CXF provides a broad variety of touch points which your application can take advantage of. This guide should give you an overview of some of the features and options at your disposal.

Transports

CXF works with many different transports. Currently CXF includes support for HTTP, JMS, and Local (that is, "in-JVM") transports. The local transport is unique in that it will not work across machines, but simply sends messages in memory. You can also configure the local transport to avoid serialization by using the Object binding or the colocation feature if desired. You can also write your own transport.

Bindings

Bindings map a particular service's messages to a particular protocol. CXF includes support for several different bindings. The SOAP binding, which is the default, maps messages to SOAP and can be used with the various WS-* modules inside CXF. The Pure XML binding avoids serialization of a SOAP envelope and just sends a raw XML message. There is also an HTTP binding which maps a service to HTTP using RESTful semantics.
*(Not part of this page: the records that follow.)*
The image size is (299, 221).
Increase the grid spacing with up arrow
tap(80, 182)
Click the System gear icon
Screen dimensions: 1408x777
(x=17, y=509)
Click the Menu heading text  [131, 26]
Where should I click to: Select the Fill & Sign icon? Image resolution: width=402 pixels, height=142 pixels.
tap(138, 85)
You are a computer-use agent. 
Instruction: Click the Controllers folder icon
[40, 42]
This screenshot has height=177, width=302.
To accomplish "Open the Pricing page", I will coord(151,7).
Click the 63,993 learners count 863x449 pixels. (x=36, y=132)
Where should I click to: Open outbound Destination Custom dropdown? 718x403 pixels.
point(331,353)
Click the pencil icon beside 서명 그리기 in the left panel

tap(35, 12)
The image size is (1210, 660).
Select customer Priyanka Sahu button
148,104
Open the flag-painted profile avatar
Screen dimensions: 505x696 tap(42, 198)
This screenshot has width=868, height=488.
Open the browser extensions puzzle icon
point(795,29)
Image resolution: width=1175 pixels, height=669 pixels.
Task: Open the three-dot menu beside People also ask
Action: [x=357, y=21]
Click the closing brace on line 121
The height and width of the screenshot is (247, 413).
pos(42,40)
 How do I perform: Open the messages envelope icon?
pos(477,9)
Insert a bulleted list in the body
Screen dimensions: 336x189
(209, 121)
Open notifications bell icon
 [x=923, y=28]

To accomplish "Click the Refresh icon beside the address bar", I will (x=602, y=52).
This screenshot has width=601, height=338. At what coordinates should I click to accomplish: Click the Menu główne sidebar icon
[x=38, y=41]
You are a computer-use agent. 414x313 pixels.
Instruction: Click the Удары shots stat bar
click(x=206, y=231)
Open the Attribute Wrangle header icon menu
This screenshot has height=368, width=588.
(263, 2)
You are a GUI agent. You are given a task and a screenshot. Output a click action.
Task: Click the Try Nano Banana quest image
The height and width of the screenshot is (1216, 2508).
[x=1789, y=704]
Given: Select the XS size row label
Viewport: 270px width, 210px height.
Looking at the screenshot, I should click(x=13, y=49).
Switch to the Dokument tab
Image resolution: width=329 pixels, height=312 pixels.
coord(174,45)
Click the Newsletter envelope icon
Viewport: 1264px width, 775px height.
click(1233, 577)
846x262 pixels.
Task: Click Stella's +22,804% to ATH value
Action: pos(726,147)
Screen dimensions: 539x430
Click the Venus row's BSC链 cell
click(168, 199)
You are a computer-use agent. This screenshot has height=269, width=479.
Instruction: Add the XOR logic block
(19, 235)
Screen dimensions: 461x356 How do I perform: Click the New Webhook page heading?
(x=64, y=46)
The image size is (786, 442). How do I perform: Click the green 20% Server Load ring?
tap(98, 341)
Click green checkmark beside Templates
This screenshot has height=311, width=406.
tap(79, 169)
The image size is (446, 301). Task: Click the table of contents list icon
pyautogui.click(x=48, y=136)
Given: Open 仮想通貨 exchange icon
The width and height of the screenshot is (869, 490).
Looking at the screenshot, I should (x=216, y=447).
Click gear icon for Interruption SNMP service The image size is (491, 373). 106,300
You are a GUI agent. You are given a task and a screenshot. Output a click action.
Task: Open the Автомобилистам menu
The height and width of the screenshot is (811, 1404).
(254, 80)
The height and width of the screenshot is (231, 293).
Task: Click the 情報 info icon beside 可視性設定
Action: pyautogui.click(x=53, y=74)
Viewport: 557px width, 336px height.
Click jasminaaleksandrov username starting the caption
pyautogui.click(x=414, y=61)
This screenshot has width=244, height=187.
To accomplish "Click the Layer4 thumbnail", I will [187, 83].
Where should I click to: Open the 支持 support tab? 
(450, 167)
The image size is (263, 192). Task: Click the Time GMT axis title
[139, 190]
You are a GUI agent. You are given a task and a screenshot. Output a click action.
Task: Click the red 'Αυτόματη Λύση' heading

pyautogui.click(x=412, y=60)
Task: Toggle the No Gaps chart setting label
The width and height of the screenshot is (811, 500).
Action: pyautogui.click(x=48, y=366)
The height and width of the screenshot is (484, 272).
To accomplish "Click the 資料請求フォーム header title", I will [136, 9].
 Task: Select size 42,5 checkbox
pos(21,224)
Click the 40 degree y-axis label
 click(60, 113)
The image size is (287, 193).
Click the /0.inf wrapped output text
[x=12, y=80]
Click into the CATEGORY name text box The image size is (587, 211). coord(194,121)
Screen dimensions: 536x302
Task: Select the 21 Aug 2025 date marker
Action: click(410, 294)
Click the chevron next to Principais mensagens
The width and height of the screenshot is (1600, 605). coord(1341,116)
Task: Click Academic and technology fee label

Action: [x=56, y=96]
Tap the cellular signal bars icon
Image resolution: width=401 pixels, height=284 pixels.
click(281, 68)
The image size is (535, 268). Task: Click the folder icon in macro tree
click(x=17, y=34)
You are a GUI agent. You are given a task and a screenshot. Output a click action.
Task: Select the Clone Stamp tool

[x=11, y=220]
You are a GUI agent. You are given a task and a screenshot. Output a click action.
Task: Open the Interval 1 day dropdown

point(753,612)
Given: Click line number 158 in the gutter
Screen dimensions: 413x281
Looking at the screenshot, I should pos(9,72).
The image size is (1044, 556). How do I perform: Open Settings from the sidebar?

Message Interception and Modification

Many times you may want to provide functionality for your application that works at a low level with XML messages. This commonly occurs through functionality referred to as Handlers or Interceptors. Handlers/Interceptors are useful for:

  • Performing authentication based on Headers
  • Processing custom headers
  • Transforming a message (i.e. via XSLT or GZip)
  • Redirecting a message
  • Getting access to the raw I/O or XML stream

JAX-WS Handlers

If you are using the JAX-WS frontend, JAX-WS supports the concept of logical and protocol handlers. Protocol handlers allow you to manipulate the message in its raw, often XML-based, form - i.e. a SAAJ SOAPMessage. Logical handlers allow you to manipulate the message after its already been bound from the protocol to the JAXB object that your service will receive. See this article to learn more about JAX-WS handlers.

Interceptors

Interceptors provide access to all the features that CXF has to offer - allowing you to do just about anything, including manipulating the raw bytes or XML of the message.

Transmitting Binary Data

CXF provides facilities to transmit binary data efficiently via a standard called MTOM. Normally binary data inside an XML message must be Base64 encoded. This results in processing overhead and increases message size by 30%. If you use MTOM, CXF will send/receive MIME messages with the message stored as a MIME attachment, just like email. This results in much more efficient communication and allows you to transmit messages much larger than memory.

WS-*

CXF provides support for a variety of WS-* specifications.

Invokers

Invokers allow you to customize how a particular method or backend service object is executed. This is particularly useful if your underlying service objects are not plain javabeans and instead need to be created or looked up via a custom factory.